Rather than focussing on brand management, the Treasury should learn from what it got wrong about the virus, argues Tom Sasse

Rishi Sunak putting up an Eat Out to Help Out poster in the window of a cafe. He is wearing a grey face mask.
Rishi Sunak puts up an 'Eat Out to Help Out' poster in the window of a cafe.

Rather than focussing on brand management, the Treasury should learn from what it got wrong about the virus, argues Tom Sasse

Eat Out to Help Out was the feel-good summer hit that helped launch the new chancellor to a whole new audience. The restaurant subsidy scheme (a.k.a. “Rishi’s dishes”) allowed diners to claim 50% off over 160 million meals in August, costing some £849m – much more than the £500m the Treasury predicted. But while the innovative policy, designed to boost the economy, was popular, its reputation soured amid an Autumn spike in infections, with research suggesting it helped spread coronavirus.

The Treasury press office has now fought back, briefing journalists that “new data” shows there was in fact no link to rising Covid cases. [1] But the analysis is pretty thin and does not engage properly with the criticisms – including that the scheme undermined public health messages. The attempt to limit damage to brand Rishi should not muddle thinking over the release of the current lockdown.

The Treasury has not produced robust evidence to counter criticism of Eat Out to Help Out

Several economists have analysed the link between encouraging people to gather in restaurants and rising infections. In September, Ryan Bourne of the Cato Institute cited NHS Test and Trace and Public Health England survey data to suggest the scheme boosted the resurgence. [2] In October, in a paper widely picked up journalists, Thiemo Fetzer of Warwick University analysed infection, mobility and hospitality data and found “areas with higher uptake experienced a sharp increase in the emergence of infection clusters a week after the scheme began”. [3]

Both Bourne and Fetzer acknowledged the difficulty of disentangling several effects – other restrictions were lifted, and people were encouraged to return to work around the same time – and existing differences in the risk of transmission between areas. But Fetzer used local rainfall data – a proxy for people’s willingness to go outdoors to restaurants – to establish a causal connection.

What the Treasury has briefed to journalists does not take this analysis seriously. The Sun reports that new Treasury data “shows areas with high uptake of the scheme also still had low virus levels between August and October”, and says these figures “confirm that take-up of Eat Out to Help Out does not correlate with incidence of Covid regionally”. [4]

This claim notably ignores the evidence suggesting the scheme increased transmission in specific areas, and people may reasonably wonder about its definitions of “high”, “low” and “regionally”. The Treasury has not published its analysis or data so its claims cannot be scrutinised, nor has it made any attempt to explain why the findings of other economists’ work should be discounted.

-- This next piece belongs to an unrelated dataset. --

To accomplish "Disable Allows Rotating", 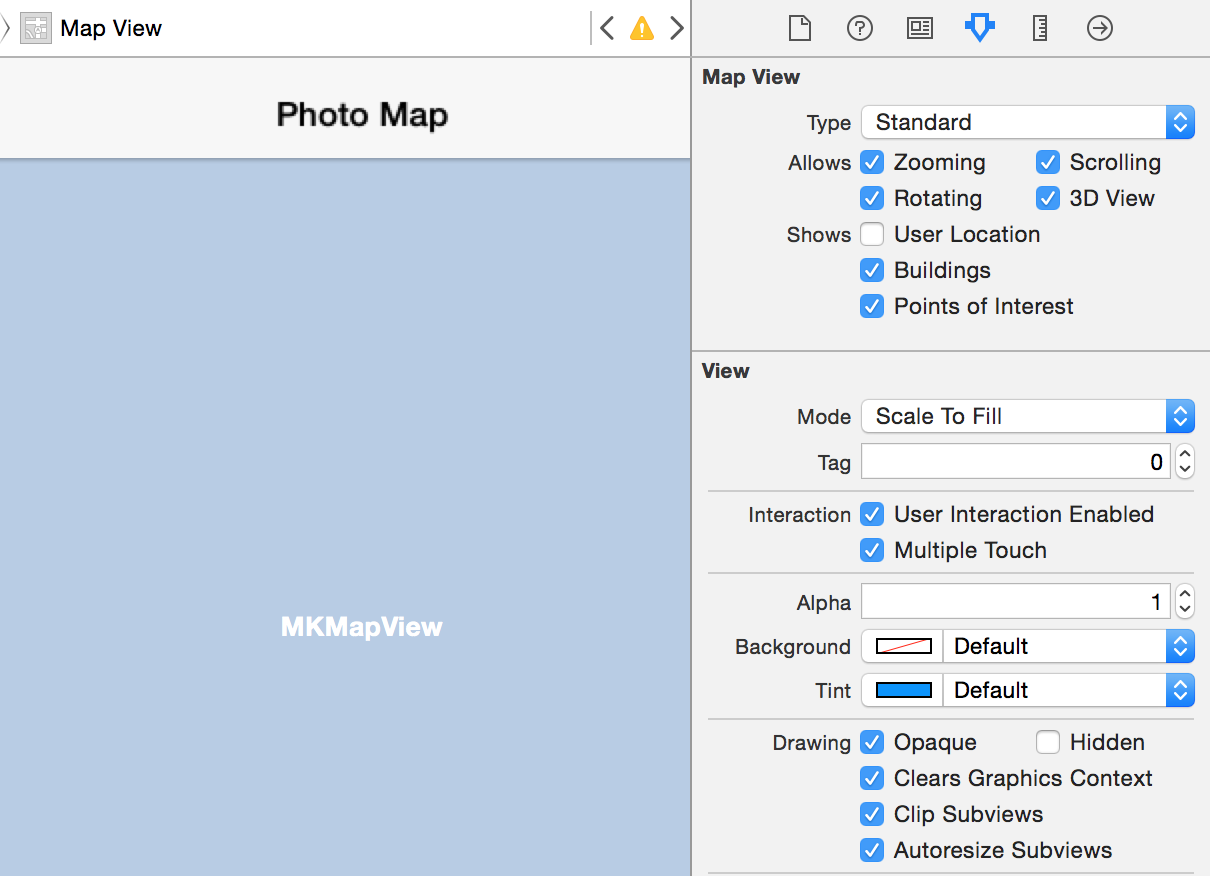I will (x=871, y=198).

The Treasury has not shown that it was right to incentivise people to gather indoors

The criticism of the scheme goes further than the question of whether increased transmission could be associated with restaurants. We know that the virus transmits best in poorly ventilated indoor settings; most epidemiologists and economists therefore agree it was a basic and fundamental mistake to subsidise indoor gatherings. At an IfG LIVE event Professor John Edmunds, a SAGE member, called it “epidemiologically illiterate”.

Rather than using economic policies to reinforce desired behaviours, the scheme undermined efforts to explain risks. Behavioural experts say that often changing and seemingly contradictory rules mean these messages still have not landed. [5] 

The Treasury was right to be concerned about saving jobs in the hospitality sector, but if that was its main aim it could have designed a scheme for takeaways, or adopted other financial support, as other countries like Germany did. Instead, it wanted to provide a big signal to a hesitant public that it was safe to venture outdoors – gather indoors, even – and return to some sort of normality. 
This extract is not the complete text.